• Brief: Only the text of the entries below should appear in your exact transcription; leave out every picture.

• Collection entries:
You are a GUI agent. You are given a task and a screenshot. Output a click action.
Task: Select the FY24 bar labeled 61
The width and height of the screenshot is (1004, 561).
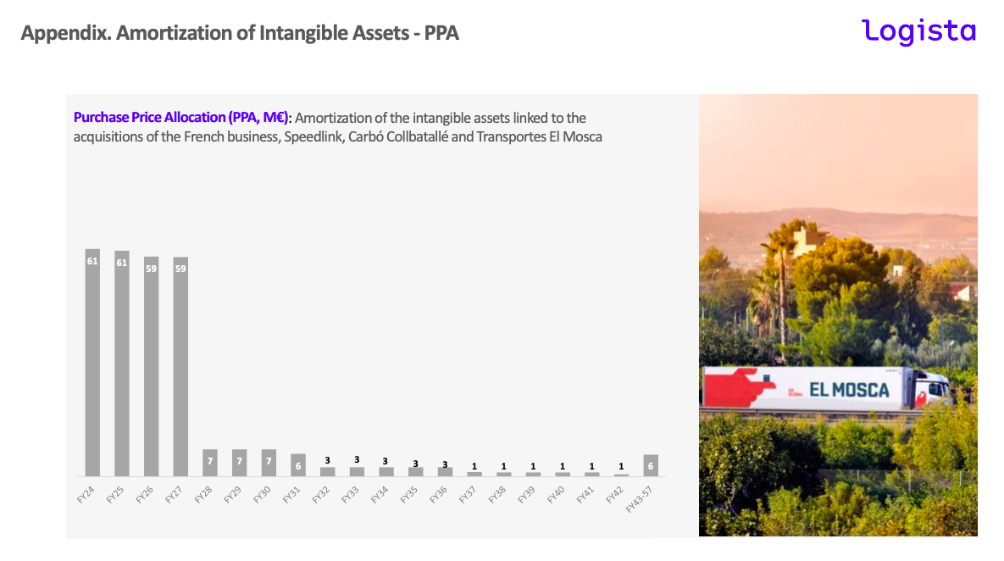92,363
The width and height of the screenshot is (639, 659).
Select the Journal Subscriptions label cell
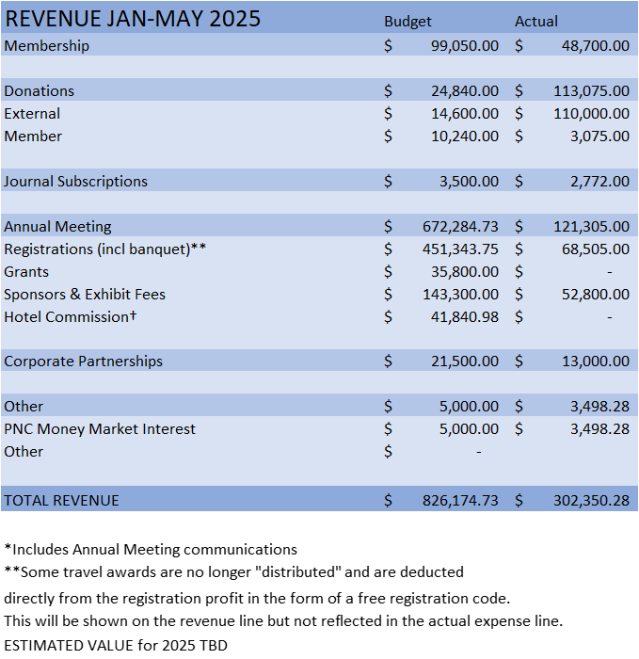click(76, 181)
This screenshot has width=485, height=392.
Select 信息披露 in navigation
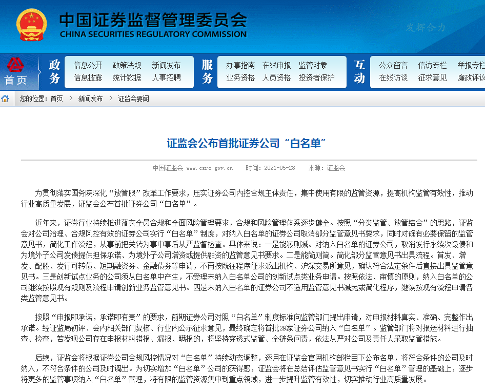(88, 78)
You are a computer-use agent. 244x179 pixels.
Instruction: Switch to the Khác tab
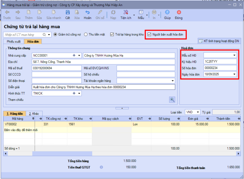point(33,114)
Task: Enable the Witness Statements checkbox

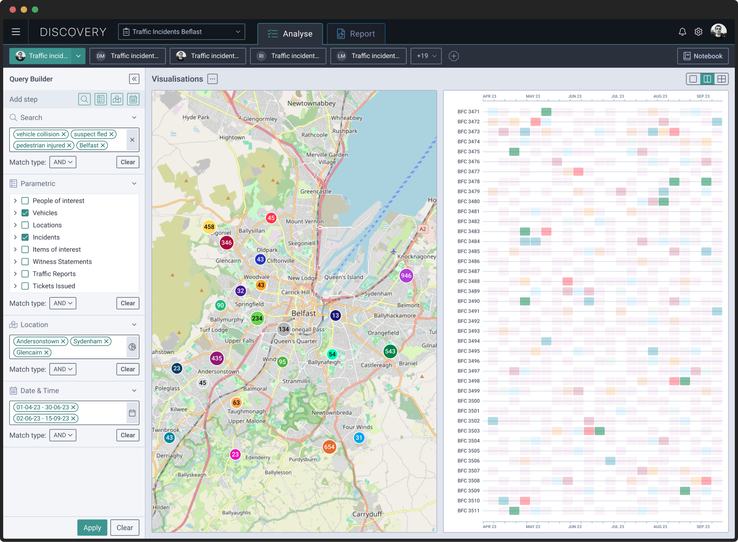Action: pos(25,262)
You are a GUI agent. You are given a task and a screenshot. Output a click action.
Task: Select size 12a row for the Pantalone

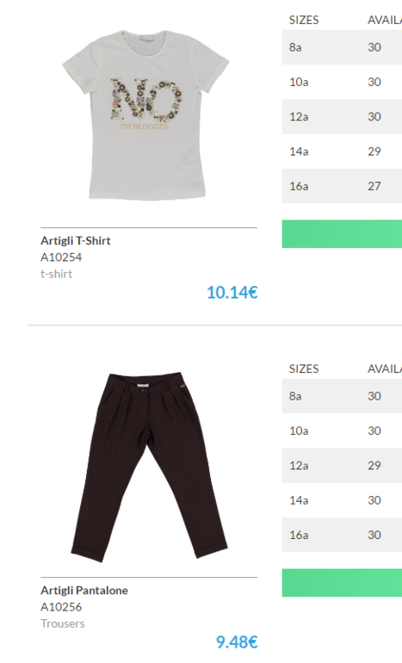pos(342,466)
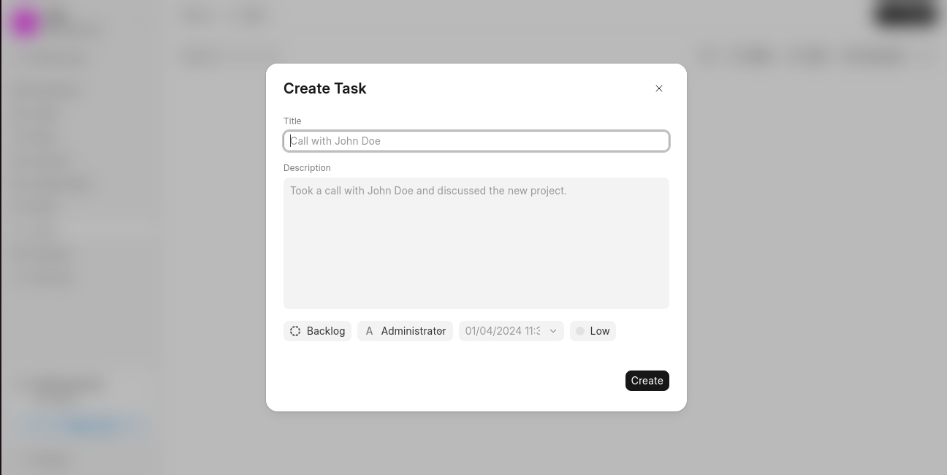Click the dashed-circle status icon beside Backlog
This screenshot has width=947, height=475.
coord(295,331)
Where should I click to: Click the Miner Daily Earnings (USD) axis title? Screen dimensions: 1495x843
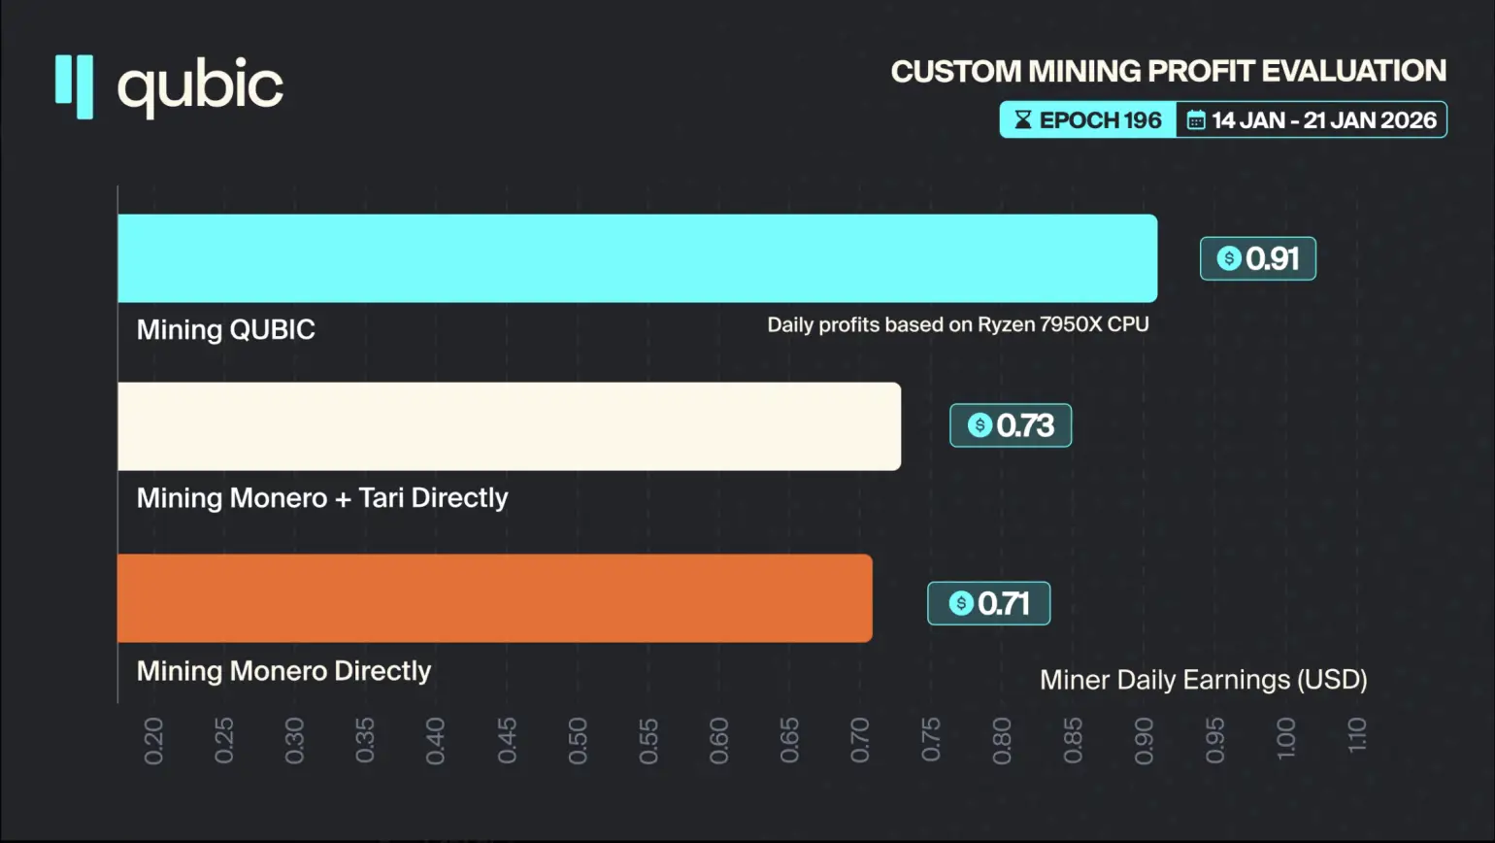(x=1203, y=680)
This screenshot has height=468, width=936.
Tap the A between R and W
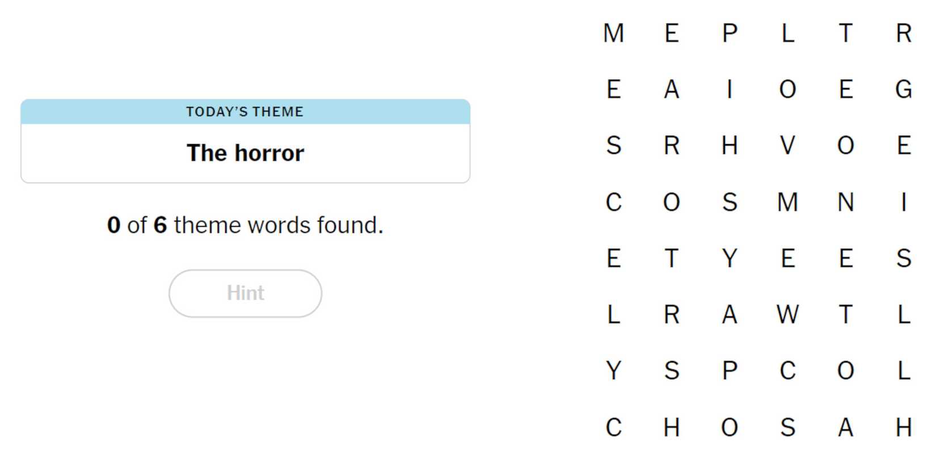[730, 315]
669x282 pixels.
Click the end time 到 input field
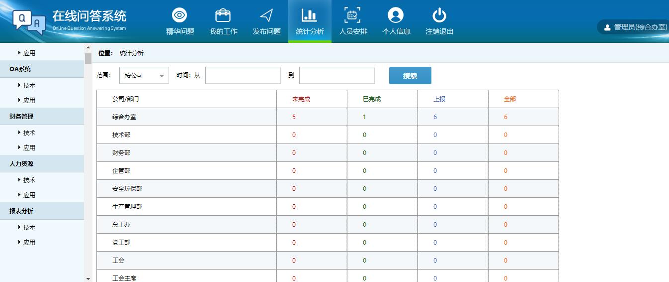click(x=336, y=76)
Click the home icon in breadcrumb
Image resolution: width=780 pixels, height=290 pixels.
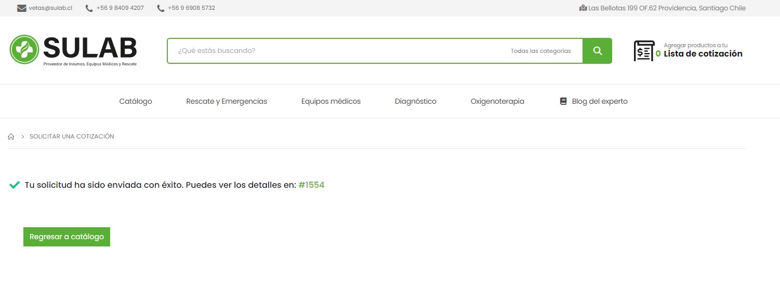click(11, 136)
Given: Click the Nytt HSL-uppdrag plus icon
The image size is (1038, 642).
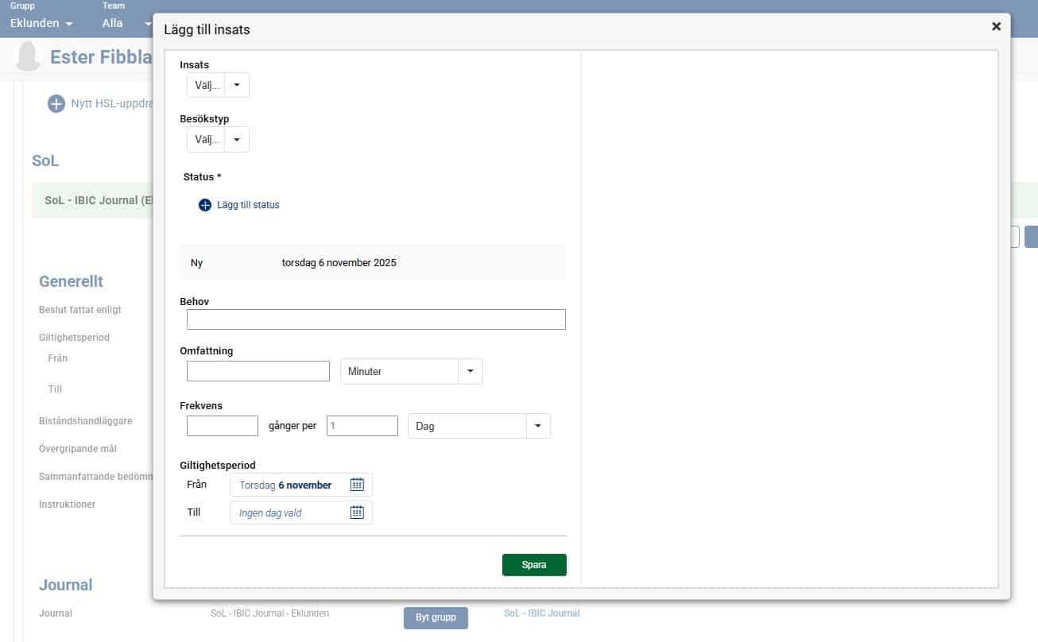Looking at the screenshot, I should click(56, 103).
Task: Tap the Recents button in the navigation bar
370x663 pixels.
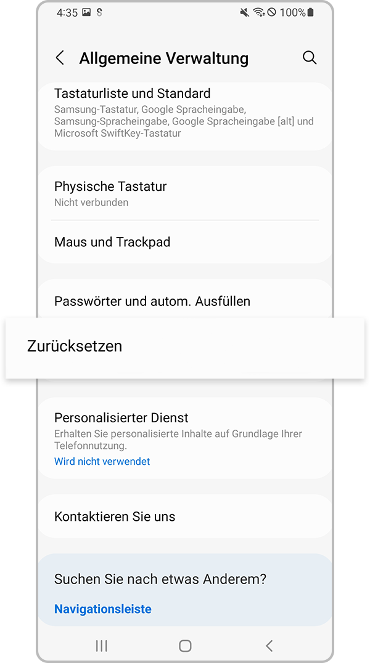Action: point(101,646)
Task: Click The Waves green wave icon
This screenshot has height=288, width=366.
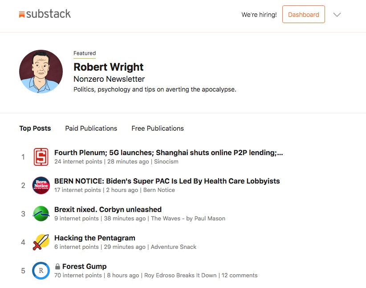Action: (x=41, y=214)
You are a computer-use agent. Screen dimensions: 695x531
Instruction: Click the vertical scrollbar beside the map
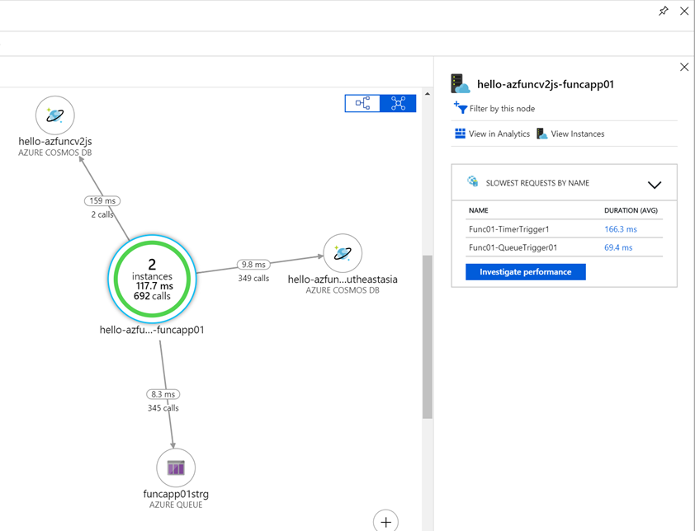[x=426, y=338]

• Output of the task:
You are a GUI agent. You are given a task and a screenshot. Output a click action.
Task: Select the FY24 bar labeled 61
The width and height of the screenshot is (1004, 561).
92,363
The width and height of the screenshot is (639, 659).
Select the Journal Subscriptions label cell
click(76, 181)
This screenshot has width=485, height=392.
Select 信息披露 in navigation
(88, 78)
You are a computer-use agent. 244x179 pixels.
Instruction: Switch to the Khác tab
point(33,114)
Task: Enable the Witness Statements checkbox

Action: pos(25,262)
You are a GUI agent. You are given a task and a screenshot. Output a click action.
Task: Select size 12a row for the Pantalone

pos(342,466)
Click the dashed-circle status icon beside Backlog
This screenshot has width=947, height=475.
coord(295,331)
Where should I click to: Click the Miner Daily Earnings (USD) axis title? Screen dimensions: 1495x843
(x=1203, y=680)
This screenshot has height=468, width=936.
Tap the A between R and W
[730, 315]
669x282 pixels.
Click the end time 到 input field
click(x=336, y=76)
Click the home icon in breadcrumb
Image resolution: width=780 pixels, height=290 pixels.
click(11, 136)
Given: Click the Nytt HSL-uppdrag plus icon
The image size is (1038, 642).
Looking at the screenshot, I should click(56, 103).
Task: Tap the Recents button in the navigation bar
370x663 pixels.
Action: point(101,646)
Task: Click The Waves green wave icon
This screenshot has height=288, width=366.
Action: (x=41, y=214)
You are a computer-use agent. Screen dimensions: 695x531
Instruction: Click the vertical scrollbar beside the map
[x=426, y=338]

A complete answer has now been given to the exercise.